Unhandled exception: tool errors propagate as exceptions → JSON-RPC protocol errors that crash the connection. Converts recoverable tool errors into non-recoverable protocol errors.

Generic message: “Operation failed” for every error type. Agent retries everything identically — wasting attempts on non-retryable errors.

Protocol errors vs tool execution errors

Type	Example	LLM recoverability
Protocol error	Misspelled tool name	Low (code fix needed)
Tool execution error	API timeout	High (LLM can retry/adapt)

The MCP spec says tool execution errors SHOULD be provided to the LLM for self-correction. Letting exceptions propagate converts recoverable errors into non-recoverable ones.

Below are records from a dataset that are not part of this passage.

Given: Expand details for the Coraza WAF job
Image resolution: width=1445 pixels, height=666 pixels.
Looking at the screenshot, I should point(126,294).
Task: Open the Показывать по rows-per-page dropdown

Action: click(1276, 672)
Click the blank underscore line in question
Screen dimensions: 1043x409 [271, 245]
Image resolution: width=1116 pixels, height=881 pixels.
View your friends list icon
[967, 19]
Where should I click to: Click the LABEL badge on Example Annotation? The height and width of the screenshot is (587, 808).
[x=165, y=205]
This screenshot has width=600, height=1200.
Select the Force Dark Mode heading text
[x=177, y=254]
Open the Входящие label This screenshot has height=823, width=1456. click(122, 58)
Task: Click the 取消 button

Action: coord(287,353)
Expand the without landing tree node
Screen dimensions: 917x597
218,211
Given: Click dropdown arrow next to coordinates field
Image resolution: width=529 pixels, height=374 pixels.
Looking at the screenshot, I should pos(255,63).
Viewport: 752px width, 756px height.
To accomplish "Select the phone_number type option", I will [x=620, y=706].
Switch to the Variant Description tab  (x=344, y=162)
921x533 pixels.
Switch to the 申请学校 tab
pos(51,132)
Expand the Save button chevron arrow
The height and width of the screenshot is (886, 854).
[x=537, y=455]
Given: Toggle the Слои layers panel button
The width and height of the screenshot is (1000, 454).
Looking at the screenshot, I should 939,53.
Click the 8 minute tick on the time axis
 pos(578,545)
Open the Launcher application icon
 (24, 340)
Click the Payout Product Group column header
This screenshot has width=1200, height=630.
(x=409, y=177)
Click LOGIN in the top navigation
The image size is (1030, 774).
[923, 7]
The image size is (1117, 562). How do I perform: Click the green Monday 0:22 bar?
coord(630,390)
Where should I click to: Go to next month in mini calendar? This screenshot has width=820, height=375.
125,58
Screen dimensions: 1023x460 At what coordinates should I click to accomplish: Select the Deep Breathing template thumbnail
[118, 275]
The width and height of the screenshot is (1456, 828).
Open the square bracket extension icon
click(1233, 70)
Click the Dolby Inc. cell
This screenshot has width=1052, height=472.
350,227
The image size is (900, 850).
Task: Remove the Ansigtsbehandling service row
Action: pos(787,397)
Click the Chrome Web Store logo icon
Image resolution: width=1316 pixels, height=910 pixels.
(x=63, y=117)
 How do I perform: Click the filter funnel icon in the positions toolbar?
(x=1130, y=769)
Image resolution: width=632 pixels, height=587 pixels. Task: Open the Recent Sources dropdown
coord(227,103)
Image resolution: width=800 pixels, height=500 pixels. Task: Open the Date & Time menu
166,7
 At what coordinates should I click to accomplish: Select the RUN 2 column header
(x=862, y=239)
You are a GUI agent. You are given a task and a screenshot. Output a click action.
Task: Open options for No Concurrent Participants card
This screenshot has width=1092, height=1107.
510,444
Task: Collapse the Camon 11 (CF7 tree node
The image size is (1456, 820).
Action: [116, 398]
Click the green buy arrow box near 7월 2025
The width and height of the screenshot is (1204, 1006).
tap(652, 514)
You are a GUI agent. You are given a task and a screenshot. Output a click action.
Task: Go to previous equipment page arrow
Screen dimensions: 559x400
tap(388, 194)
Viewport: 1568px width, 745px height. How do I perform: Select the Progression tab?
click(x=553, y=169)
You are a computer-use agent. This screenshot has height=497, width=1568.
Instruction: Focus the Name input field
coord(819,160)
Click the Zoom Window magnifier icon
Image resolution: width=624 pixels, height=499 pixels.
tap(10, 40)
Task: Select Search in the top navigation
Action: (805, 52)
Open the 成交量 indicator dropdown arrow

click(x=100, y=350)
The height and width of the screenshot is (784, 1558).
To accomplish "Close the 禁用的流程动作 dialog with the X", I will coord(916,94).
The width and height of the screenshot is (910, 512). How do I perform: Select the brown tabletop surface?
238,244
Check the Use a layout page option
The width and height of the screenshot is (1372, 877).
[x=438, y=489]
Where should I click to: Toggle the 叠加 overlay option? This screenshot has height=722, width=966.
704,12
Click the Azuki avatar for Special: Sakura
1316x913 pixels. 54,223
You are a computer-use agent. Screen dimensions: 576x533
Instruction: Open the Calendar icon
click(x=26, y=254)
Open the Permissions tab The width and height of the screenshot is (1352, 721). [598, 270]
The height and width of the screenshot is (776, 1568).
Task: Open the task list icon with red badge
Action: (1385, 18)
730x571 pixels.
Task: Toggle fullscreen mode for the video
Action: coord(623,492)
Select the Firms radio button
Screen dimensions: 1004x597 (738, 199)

Security: sanitized error content

Wrong: “Connection to db-prod-3.internal:5432 refused.” Right: “Database temporarily unavailable.” Include error CATEGORY and RECOVERABILITY. Log full technical details server-side. The agent gets recovery metadata without sensitive internals.

One-liner: isError: true with structured metadata (errorCategory, isRetryable, customerMessage, suggestedAction) enables 78-95% agent recovery vs 15% for generic messages — catch all tool errors as CallToolResult, never let them become protocol exceptions, and sanitize for security.